Calculate Delta H for the reaction: NO (g) + O (g) ——> NO2 (g)


Given the following data: 
2O3 (g) ——> 3O2 (g) Delta H= -427 kJ
O2 (g) ——–> 2O (g) Delta H= +495 kJ
NO (g) + O3 (g) —–> NO2 (g) + O2 (g) Delta H= -199 kJ

Calculate Delta H for the reaction: NO (g) + O (g) ——> NO2 (g)

 

Use the third reaction by not changing it because the NO (g) is already on the left side of the reaction and the NO2 (g) is already on the right side of the reaction.

NO (g) + O3 (g) —–> NO2 (g) + O2 (g) Delta H= -199 kJ

Because O (g) is on the left side of the wanted reaction, use the second reaction and write the reaction in the reverse direction while divided by two.

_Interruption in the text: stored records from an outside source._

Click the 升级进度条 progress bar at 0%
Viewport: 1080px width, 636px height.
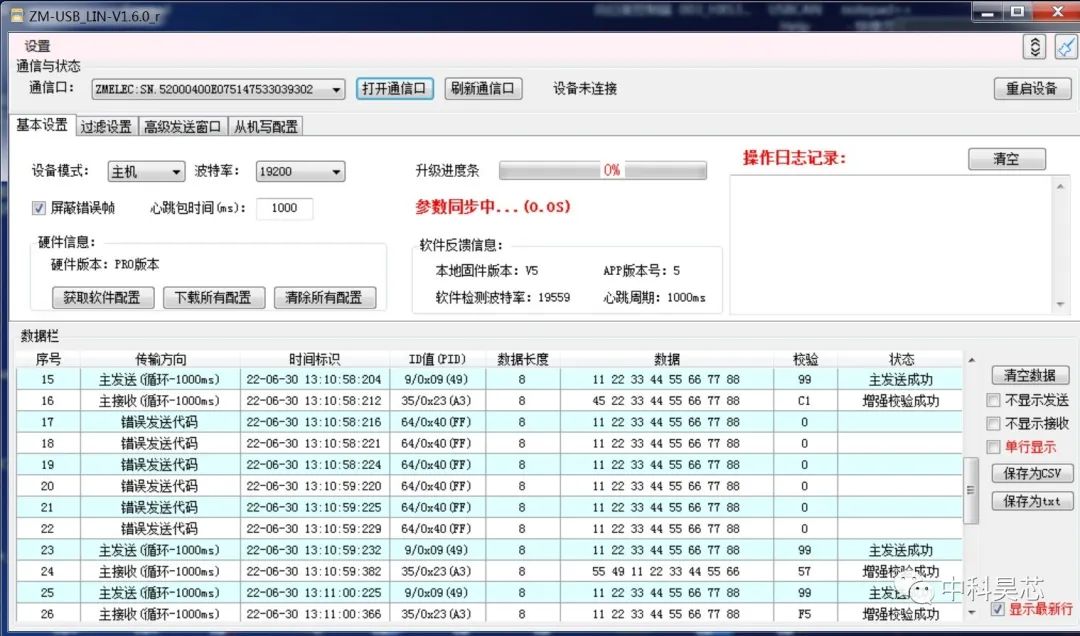(x=603, y=169)
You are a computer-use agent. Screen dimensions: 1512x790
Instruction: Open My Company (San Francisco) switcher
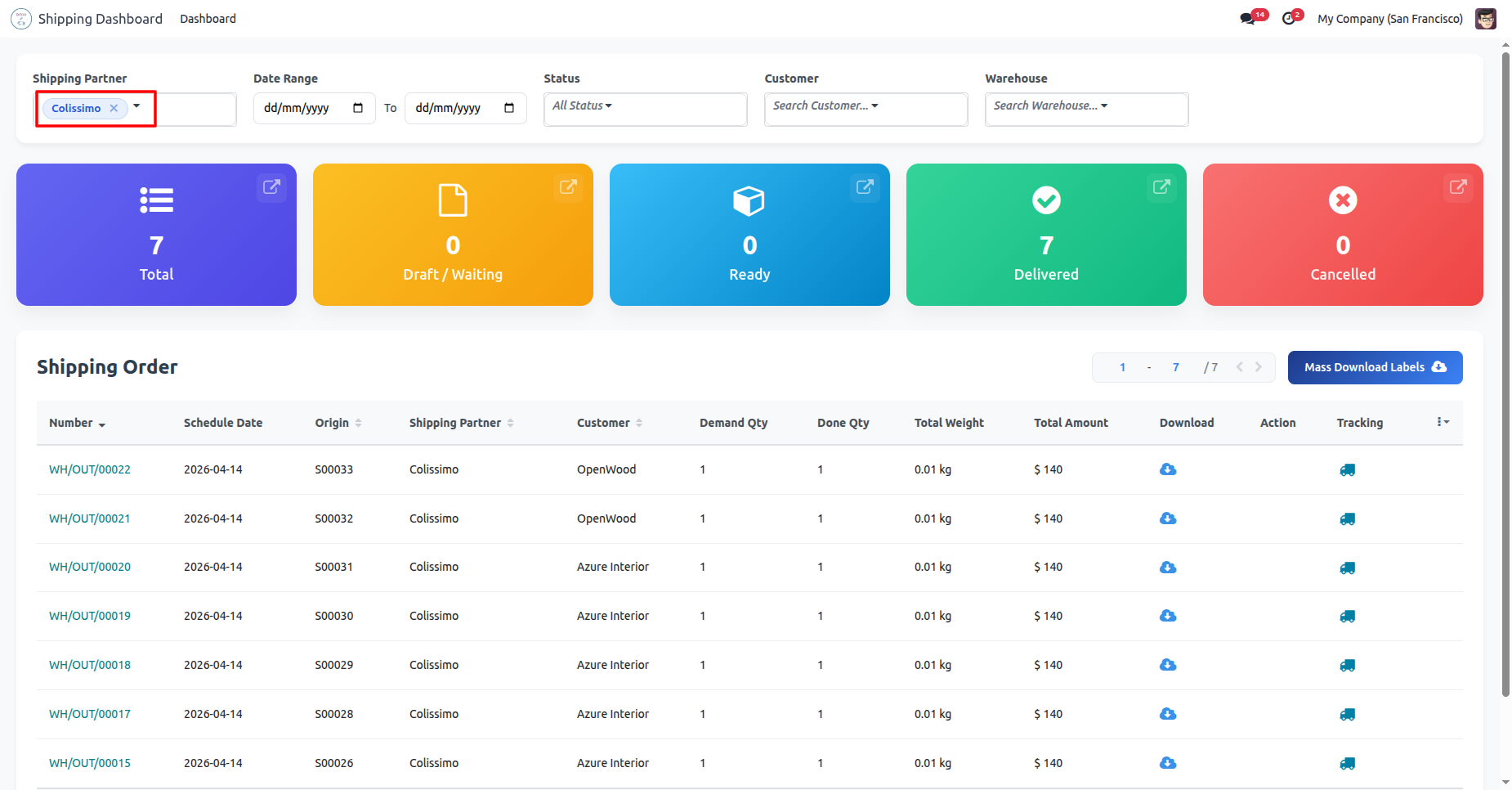click(1389, 19)
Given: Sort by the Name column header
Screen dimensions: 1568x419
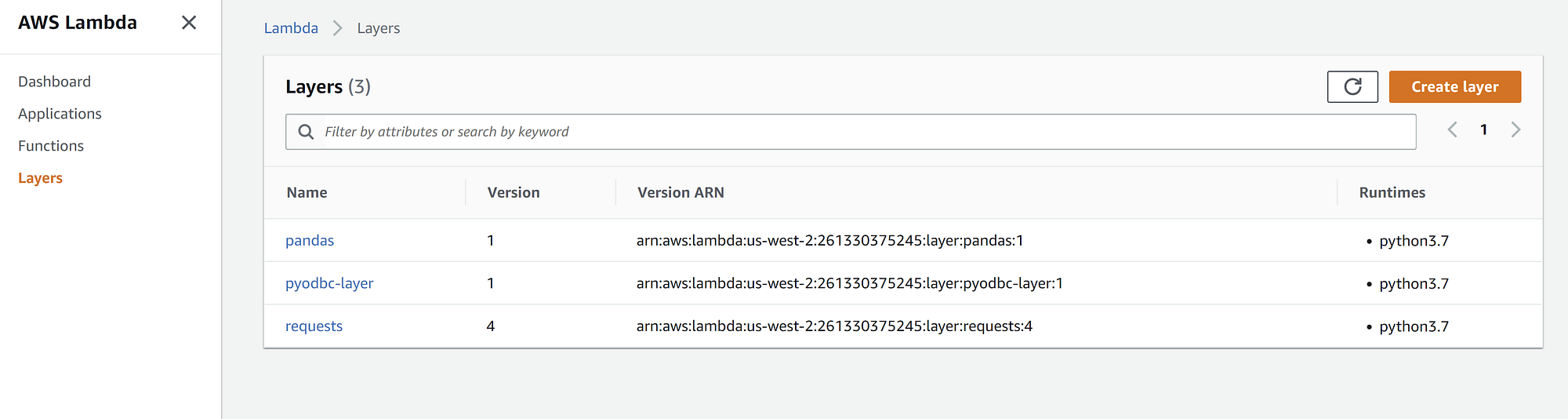Looking at the screenshot, I should click(307, 193).
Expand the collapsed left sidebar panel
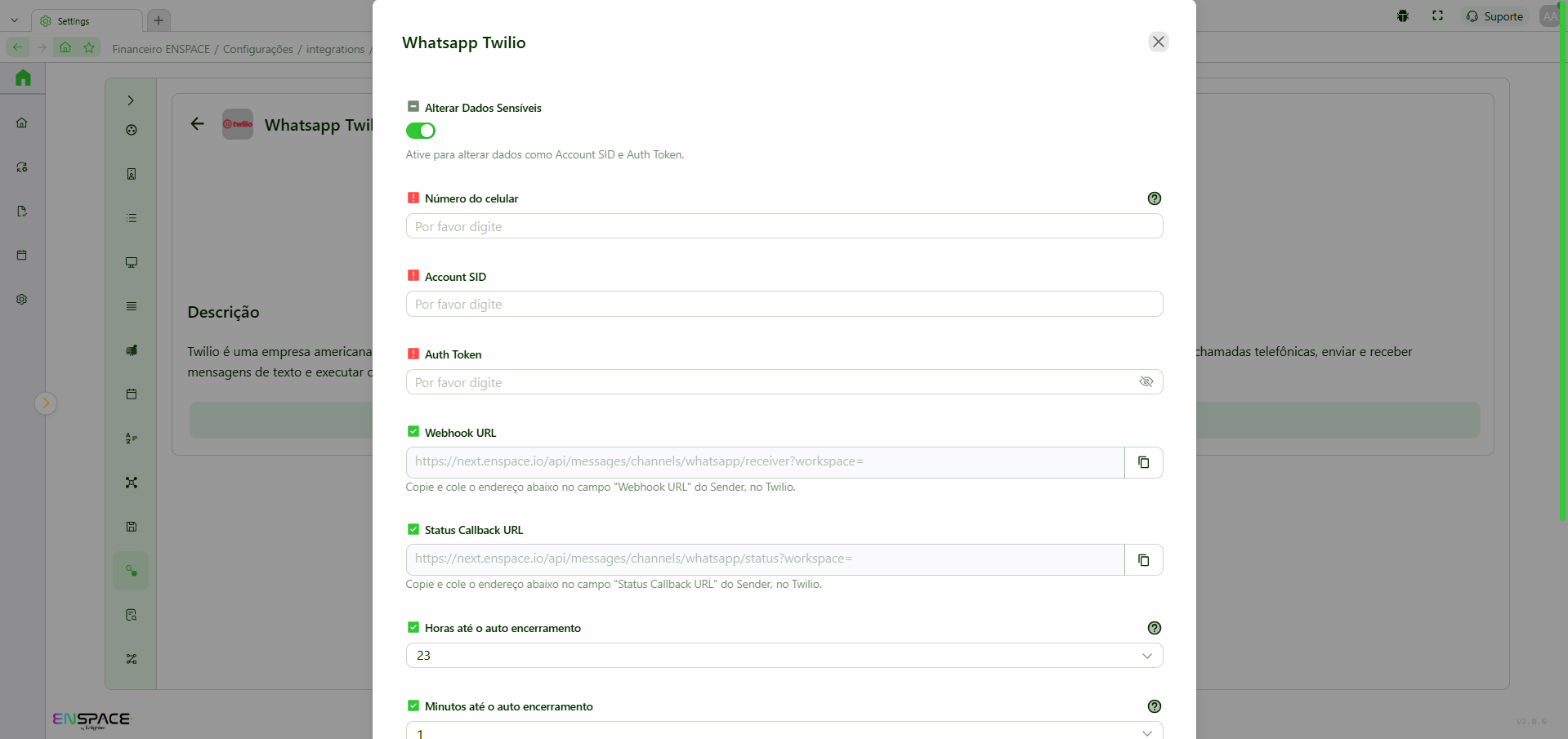 pyautogui.click(x=46, y=403)
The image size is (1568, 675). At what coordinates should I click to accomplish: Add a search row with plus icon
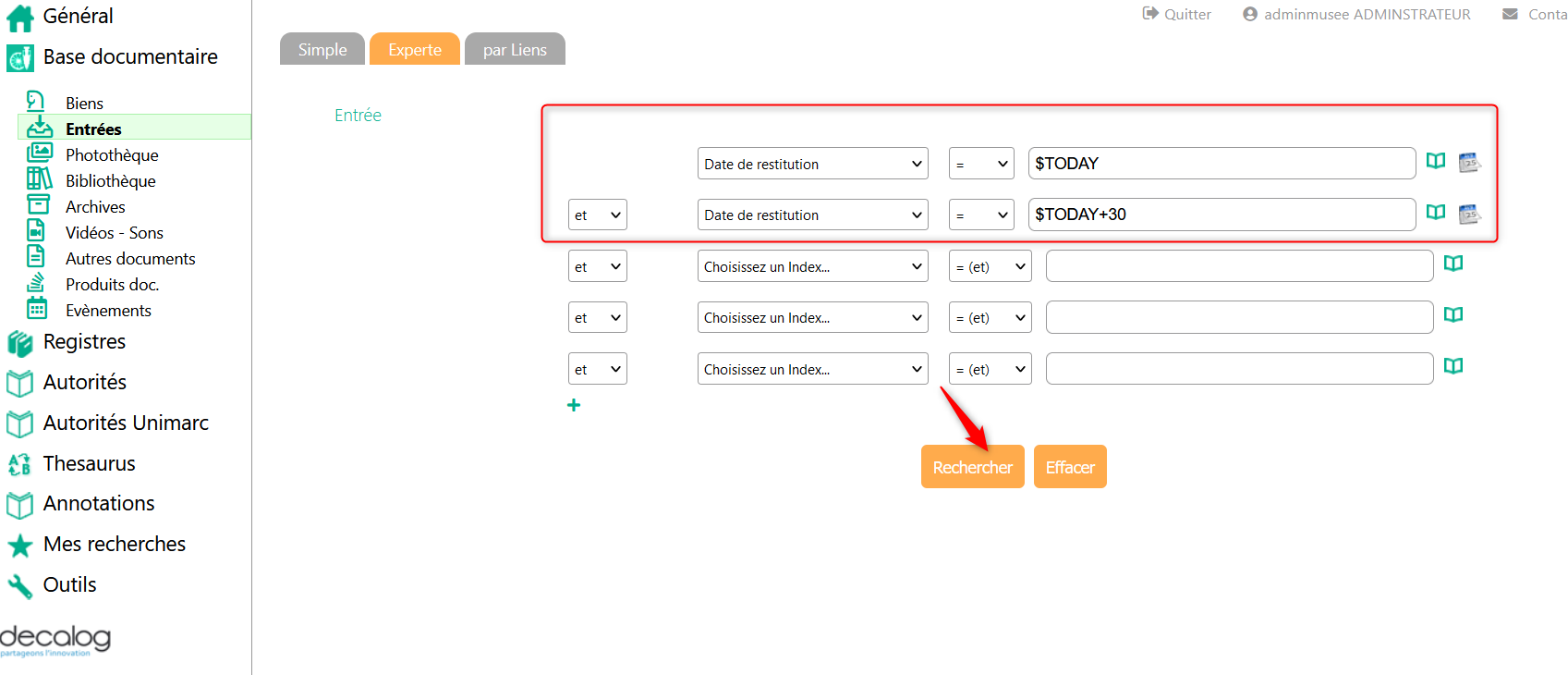(x=574, y=405)
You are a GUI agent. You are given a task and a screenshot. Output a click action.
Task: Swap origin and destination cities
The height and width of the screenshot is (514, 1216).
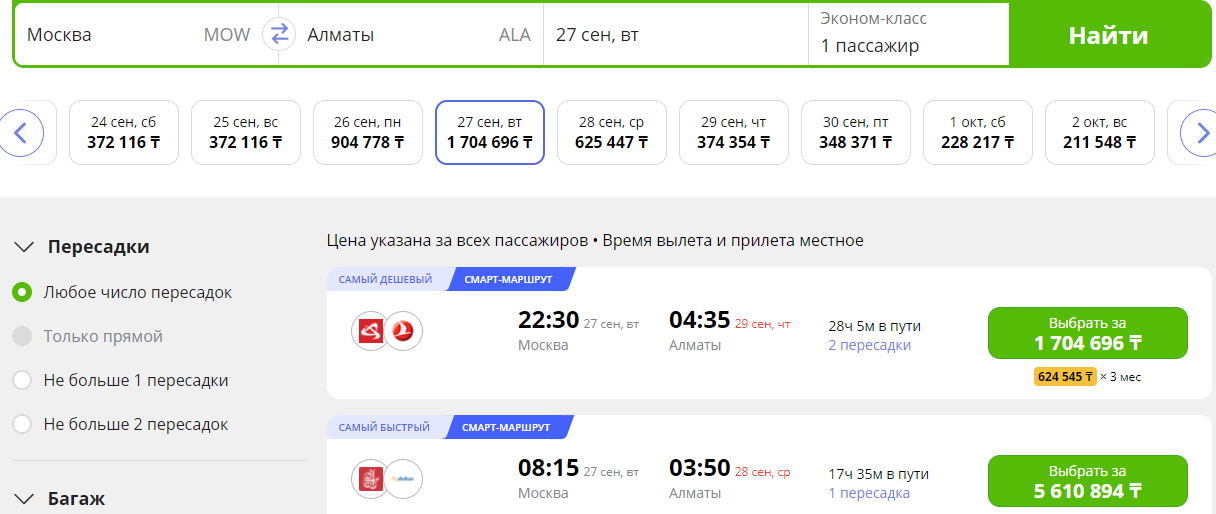(279, 35)
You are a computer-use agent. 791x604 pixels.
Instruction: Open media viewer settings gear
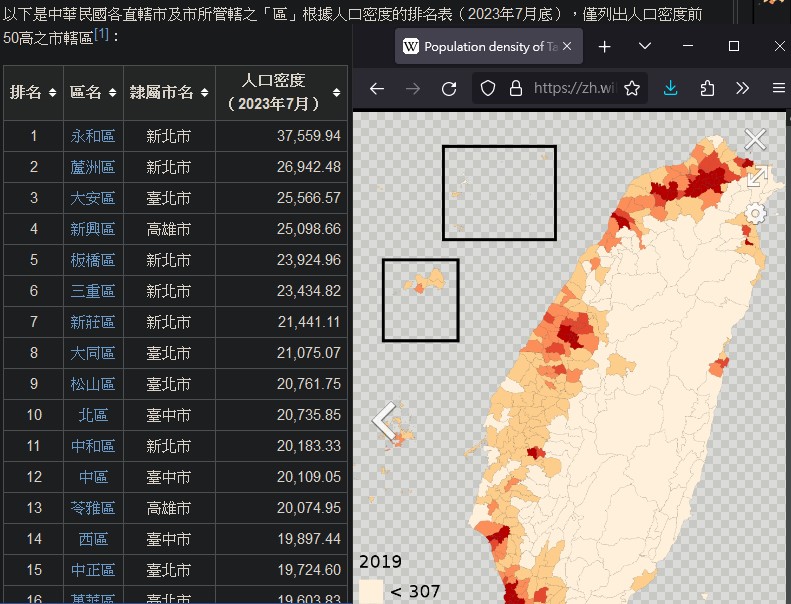756,214
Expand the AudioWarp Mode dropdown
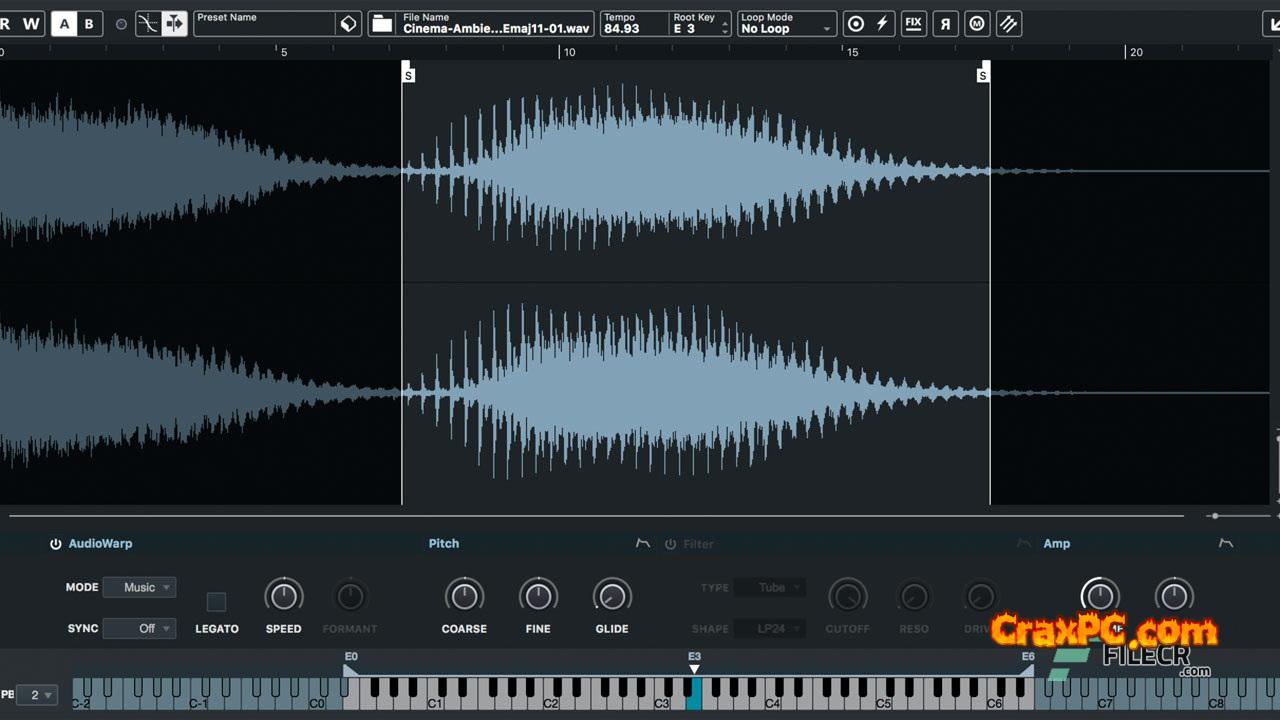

O (g) ——–> 1/2 O2 (g) Delta H= -247.5 kJ

Add these two reactions.

NO (g) + O3 (g) —–> NO2 (g) + O2 (g) Delta H= -199 kJ
O (g) ——–> 1/2 O2 (g) Delta H= -247.5 kJ
—————————————…
NO (g) + O3 (g) + O (g) —–> NO2 (g) + 3/2 O2 (g) Delta H= -446.5 kJ

This isn’t the wanted reaction, but it should be after using the first reaction by writing it in the reverse direction and dividing it by two.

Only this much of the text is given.